Ken Liu (http://kenliu.name) is an American author of speculative fiction. He has won the Nebula, Hugo, and World Fantasy awards, as well as top genre honors in Japan, Spain, and France, among other places. Ken's debut novel, The Grace of Kings, is the first volume in a silkpunk epic fantasy series, The Dandelion Dynasty, in which engineers play the role of wizards. His debut collection, The Paper Menagerie and Other Stories, has been published in more than a dozen languages. He also wrote the Star Wars novel, The Legends of Luke Skywalker. He has been involved in multiple media adaptations of his work. The most recent projects include “The Message,” under development by 21 Laps and FilmNation Entertainment; “Good Hunting,” adapted as an episode of Netflix's breakout adult animated series Love, Death + Robots; and AMC's Pantheon, which Craig Silverstein will executive produce, adapted from an interconnected series of short stories by Ken. Prior to becoming a full-time writer, Ken worked as a software engineer, corporate lawyer, and litigation consultant. Ken frequently speaks at conferences and universities on a variety of topics, including futurism, cryptocurrency, history of technology, bookmaking, the mathematics of origami, and other subjects of his expertise.

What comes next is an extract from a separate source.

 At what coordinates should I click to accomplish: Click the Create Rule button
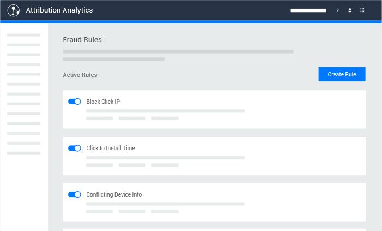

Ken is also the translator for Liu Cixin's The Three-Body Problem, Hao Jingfang's Vagabonds, Chen Qiufan's Waste Tide, as well as the editor of Invisible Planets and Broken Stars, anthologies of contemporary Chinese science fiction. He lives with his family near Boston, Massachusetts.

Keffy is a speculative fiction writer currently living on Long Island, where he is working toward a PhD in Genetics. His short fiction has been published in Apex, Fantasy Magazine, Lightspeed, and Uncanny, among other places. He is currently the editor and publisher of GlitterShip magazine.

Librarian Note: There is more than one author in the Goodreads database with this name. See this thread for more information. Jacqueline Carey (born 1964 in Highland Park, Illinois) is an author and novelist, primarily of fantasy fiction. She attended Lake Forest College, receiving B.A.'s in psychology and English literature. During college, she spent 6 months working in a bookstore as part of a work exchange program. While there, she decided to write professionally. After returning she started her writing career while working at the art center of a local college. After ten years, she discovered success with the publication of her first book in 2001. Currently, Carey lives in western Michigan and is a member of the oldest Mardi Gras krewe in the state.